Değerli milletvekilleri,
komşumuz Suriye, acaba bu cesareti kimden almaktadır, nereden bulmaktadır;
tabiî ki, son elli yıldır bizleri idare edenlerden. Böyle durumlarda bir
devletin nasıl idare edilebileceğini gösterir yakın bir tarih olayıyla,
müsaadenizle, hafızalarınızı tazelemek istiyorum.
Cumhuriyetimizin ilk
yıllarıdır. Komşumuz Rusya'da Stalin işbaşına geçmiş ve devrim kutlamaları
yapılmaktadır. Bu kutlamalar esnasında, Stalin, oldukça seviyesiz, haddini aşan
bir beyanatta bulunur ve aynen şöyle der: "Bütün Rus Halkı bilmelidir ki,
Ruslar, Kars'ı, Ardahan'ı ve Boğazları almaktan vazgeçmemişlerdir,
geçmeyeceklerdir. Kısa bir zaman içerisinde bu konuda sizlere müjdemiz
olacaktır." Bu esnada, Ankara Sovyet Büyükelçiliğinde de devrim
kutlamaları devam etmektedir ve bir müddet sonra, Stalin'in bu mesajı,
Atatürk'ün masasına, gece saat 12'den sonra ulaştırılır. Gerekli tercümeler
yapılır. Atatürk hiddetle sofrasını terk eder ve maiyetine "derhal Sovyet
Büyükelçiliğine hareket ediyoruz" der.

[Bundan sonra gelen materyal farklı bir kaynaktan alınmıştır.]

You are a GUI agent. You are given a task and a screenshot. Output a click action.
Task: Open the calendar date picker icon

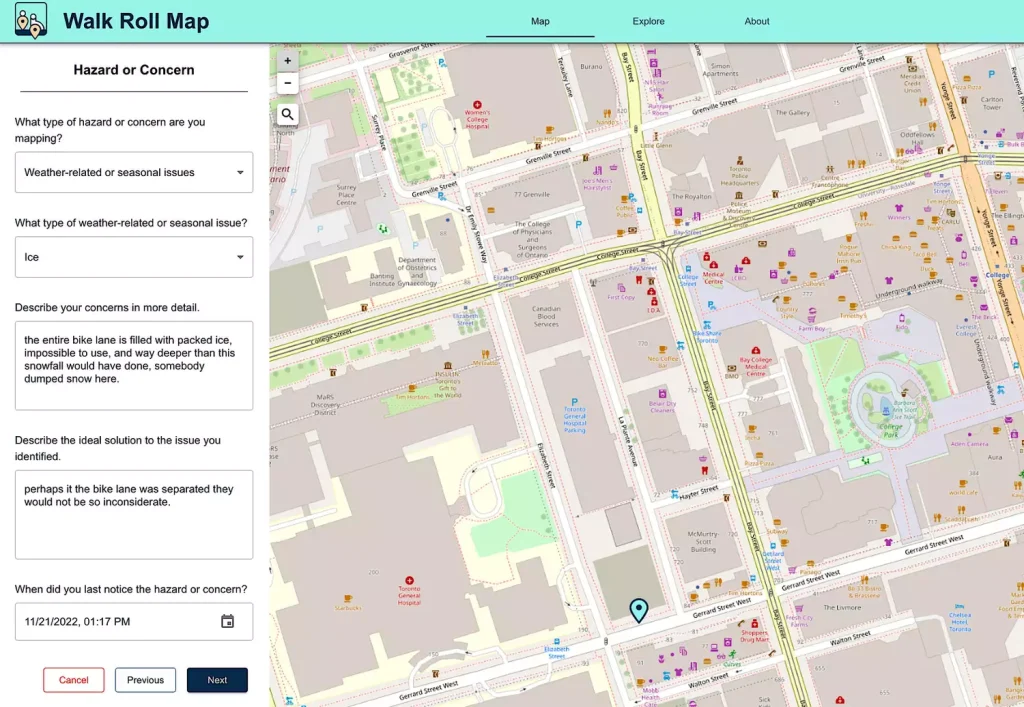(x=227, y=621)
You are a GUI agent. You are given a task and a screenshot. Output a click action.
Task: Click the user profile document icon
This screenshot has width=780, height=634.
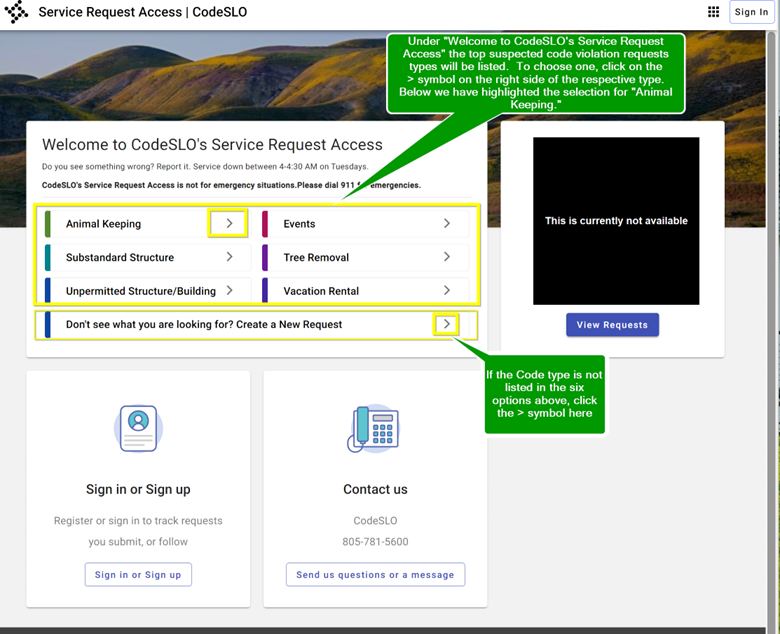click(x=138, y=428)
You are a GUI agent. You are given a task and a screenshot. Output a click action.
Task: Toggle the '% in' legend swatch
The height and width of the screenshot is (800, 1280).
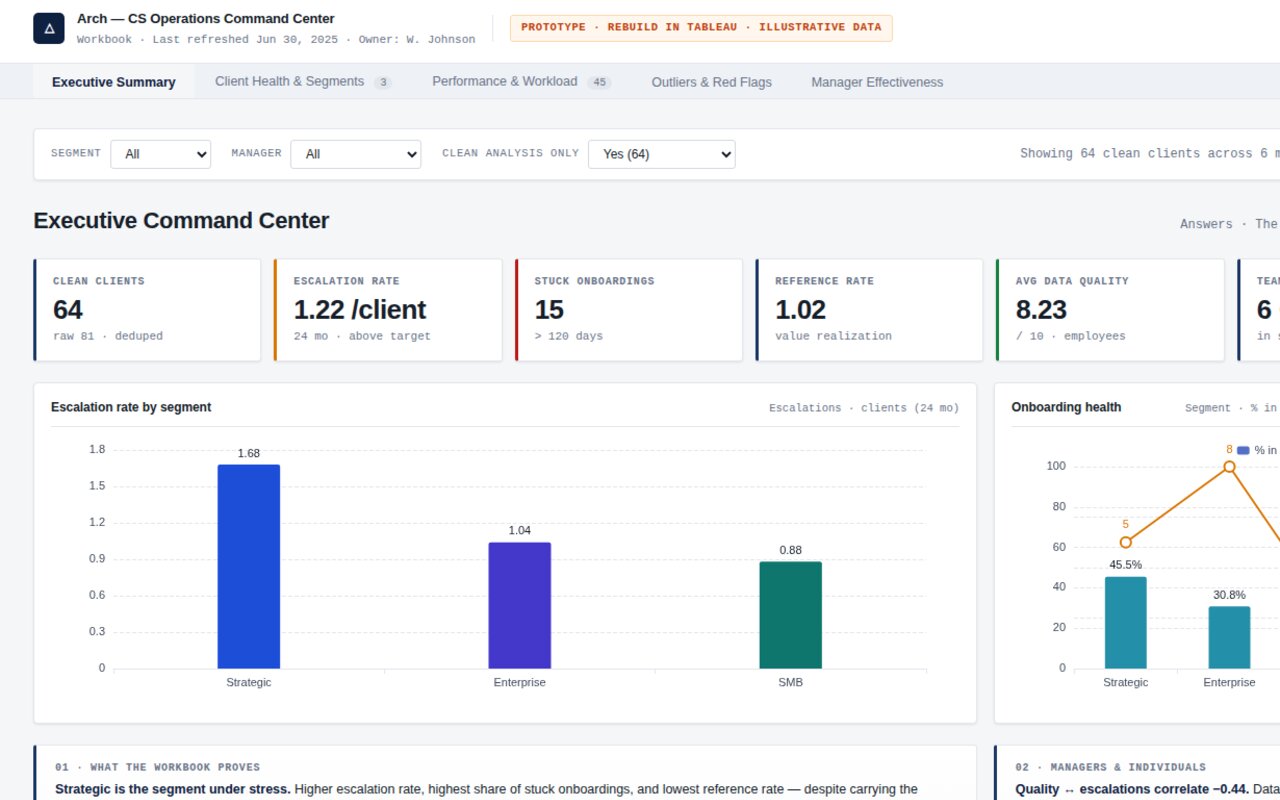point(1243,450)
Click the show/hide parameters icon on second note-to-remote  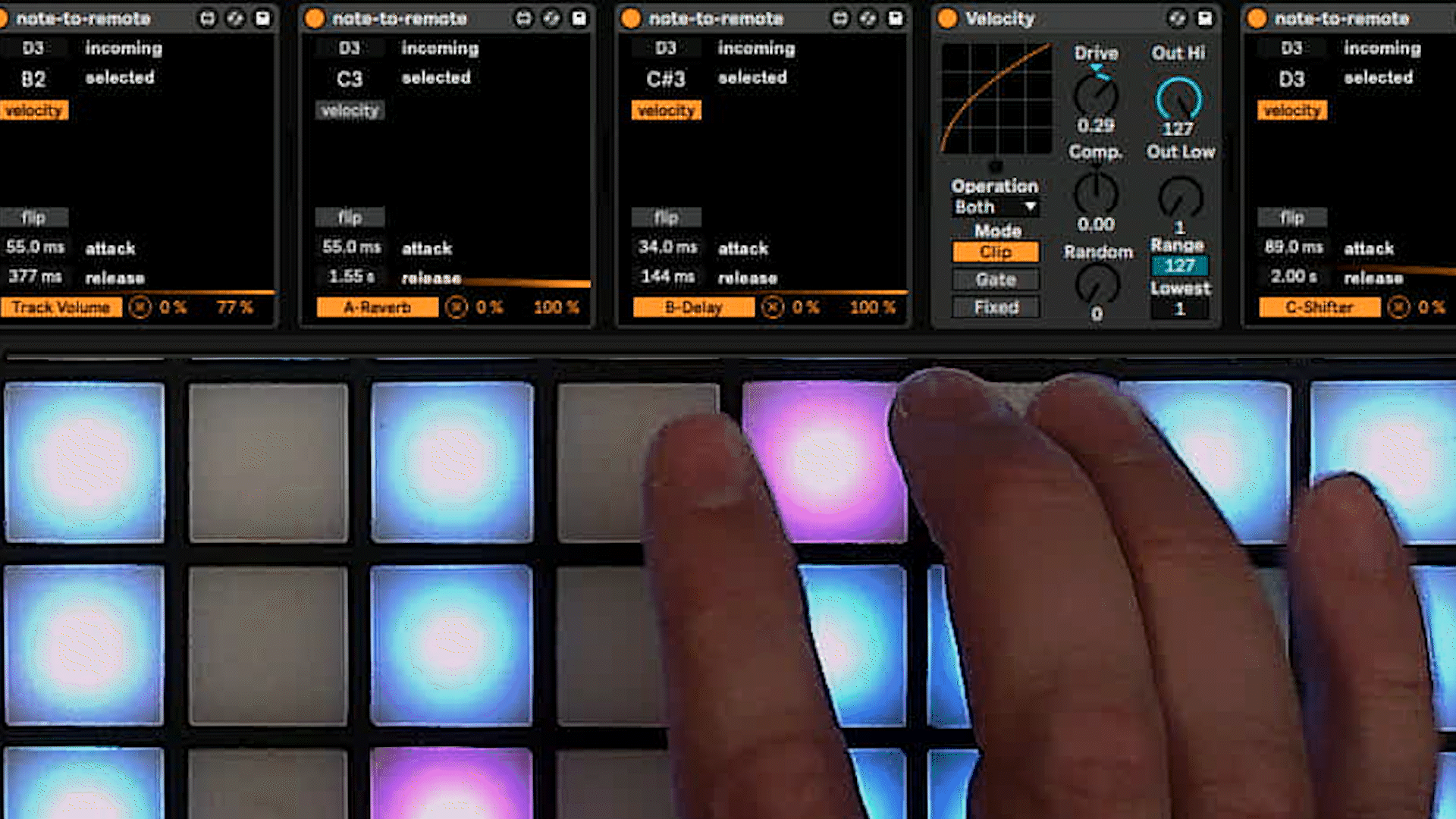[523, 18]
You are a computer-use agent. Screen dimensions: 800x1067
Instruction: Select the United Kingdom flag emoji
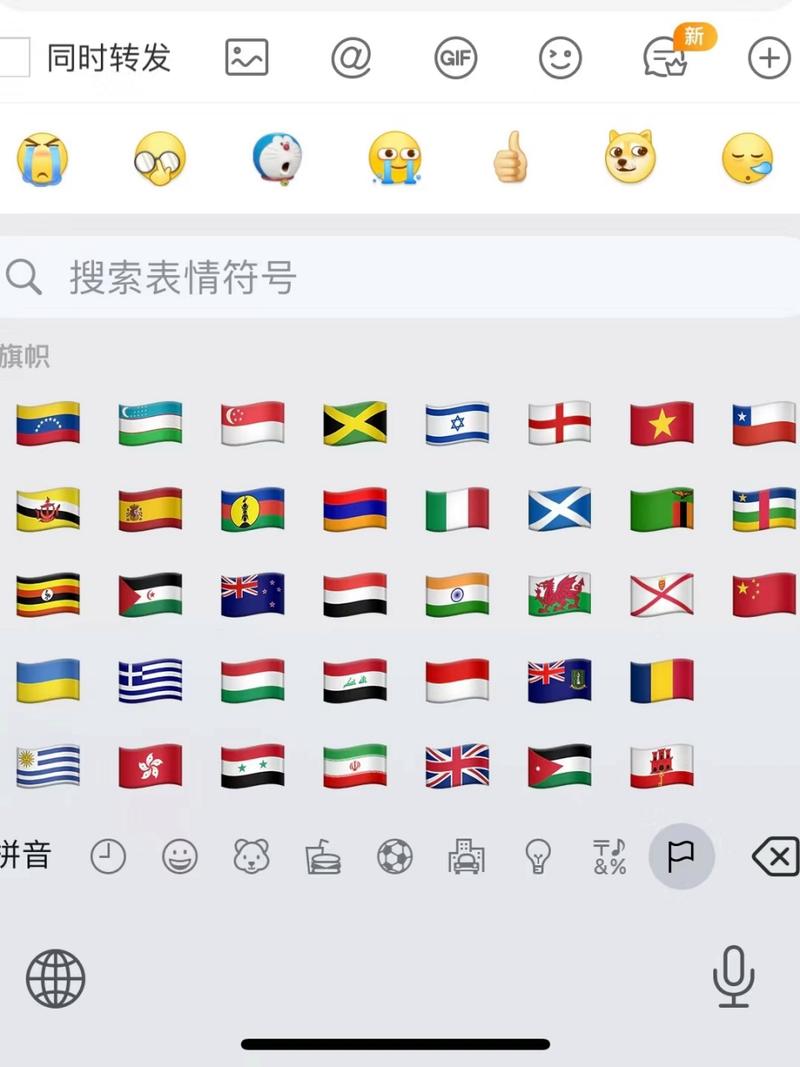457,766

Devletin bürokratları "aman
Paşam, nasıl olur; siz, devlet büyüğüsünüz, protokol vesaire..." derken,
Atatürk hiddetle, bunları söyleyenlere döner ve aynen şöyle söyler:
"Çocuk!.. Adam vatanımın toprağından bir parça istiyor; sen bana devletin
protokolünden bahsediyorsun!" Ve maiyetiyle bir müddet sonra Sovyet
Büyükelçiliğine vâsıl olunur.
(Mikrofon otomatik cihaz
tarafından kapatıldı)
ATİLLA BAŞOĞLU (Devamla)
- Bitiriyorum Başkanım.
BAŞKAN - Buyurun, devam
edin.
ATİLLA BAŞOĞLU (Devamla)
- O günkü Sovyet Büyükelçisi, Özbek orijinli Sayın Karahan Beydir; Atatürk'ün
yakın dostu ve arkadaşıdır; Atatürk'ü kapıda karşılar. Atatürk, Stalin'in bu
beyanatından haberdar olup olmadığını sorar. Tabiî ki haberdardırlar ve Karahan
Bey, utana sıkıla beyanatı buldurur; tekrar tercüme edilir ve yapılan
tercümenin Atatürk'e yapılan tercümeyle bire bir olduğu görülür. Bunun üzerine,
Atatürk, yakın dostu Karahan Beye dönerek şöyle der: "Şimdi Stalin'i bulduracaksın
Karahan. Beyanatından vazgeçip geçmediğini soracaksın; Başbakanın, tükürdüğünü
yalayacak; yalamazsa ben ne yapacağımı bilirim. Bu cevap, bu gece gelecek.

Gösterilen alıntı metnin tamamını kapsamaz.